Available data:
+ + + + + + +
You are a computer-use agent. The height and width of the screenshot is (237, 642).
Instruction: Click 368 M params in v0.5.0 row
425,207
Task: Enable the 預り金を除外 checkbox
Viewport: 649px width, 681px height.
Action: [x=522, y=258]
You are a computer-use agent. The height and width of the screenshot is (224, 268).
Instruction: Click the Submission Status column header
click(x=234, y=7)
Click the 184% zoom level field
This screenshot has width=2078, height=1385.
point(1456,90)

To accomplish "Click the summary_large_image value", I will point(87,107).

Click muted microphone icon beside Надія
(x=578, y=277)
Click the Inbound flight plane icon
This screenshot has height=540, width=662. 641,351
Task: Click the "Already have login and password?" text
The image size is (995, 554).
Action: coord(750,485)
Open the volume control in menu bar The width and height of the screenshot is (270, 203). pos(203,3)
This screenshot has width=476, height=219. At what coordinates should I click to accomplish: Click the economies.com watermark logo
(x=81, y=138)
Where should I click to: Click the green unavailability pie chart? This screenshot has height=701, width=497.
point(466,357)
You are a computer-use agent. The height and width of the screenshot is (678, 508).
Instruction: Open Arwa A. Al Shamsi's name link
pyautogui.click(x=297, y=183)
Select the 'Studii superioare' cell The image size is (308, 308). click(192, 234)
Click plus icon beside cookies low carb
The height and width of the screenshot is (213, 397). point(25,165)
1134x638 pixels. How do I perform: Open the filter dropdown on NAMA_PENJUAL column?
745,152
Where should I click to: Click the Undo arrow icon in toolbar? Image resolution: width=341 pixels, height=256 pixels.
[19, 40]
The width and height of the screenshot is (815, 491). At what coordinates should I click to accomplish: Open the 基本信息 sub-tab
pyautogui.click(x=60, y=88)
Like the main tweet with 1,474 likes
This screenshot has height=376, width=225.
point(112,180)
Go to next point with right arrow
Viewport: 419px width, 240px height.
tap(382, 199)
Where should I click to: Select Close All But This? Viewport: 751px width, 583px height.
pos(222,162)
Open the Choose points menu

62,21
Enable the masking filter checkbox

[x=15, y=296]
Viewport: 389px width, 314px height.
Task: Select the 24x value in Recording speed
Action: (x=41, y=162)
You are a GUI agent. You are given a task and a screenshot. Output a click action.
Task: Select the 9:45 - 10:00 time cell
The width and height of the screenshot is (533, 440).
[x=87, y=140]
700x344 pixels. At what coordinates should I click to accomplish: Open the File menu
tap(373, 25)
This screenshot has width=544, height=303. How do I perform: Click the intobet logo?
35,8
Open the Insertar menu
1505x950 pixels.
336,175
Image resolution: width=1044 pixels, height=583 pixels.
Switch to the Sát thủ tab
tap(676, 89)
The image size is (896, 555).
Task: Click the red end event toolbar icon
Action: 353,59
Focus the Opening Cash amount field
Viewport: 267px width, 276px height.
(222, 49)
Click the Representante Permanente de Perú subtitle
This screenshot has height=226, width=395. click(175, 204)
+ + + + + + +
Reproduce the part of the records that opens with the line containing "Select the 'Studii" and closes with the line containing "The height and width of the screenshot is (213, 397).", switching "plus icon" to "add icon" and leaving everything else unchanged.

Worked solution:
Select the 'Studii superioare' cell The image size is (308, 308). click(192, 234)
Click add icon beside cookies low carb
The height and width of the screenshot is (213, 397). point(25,165)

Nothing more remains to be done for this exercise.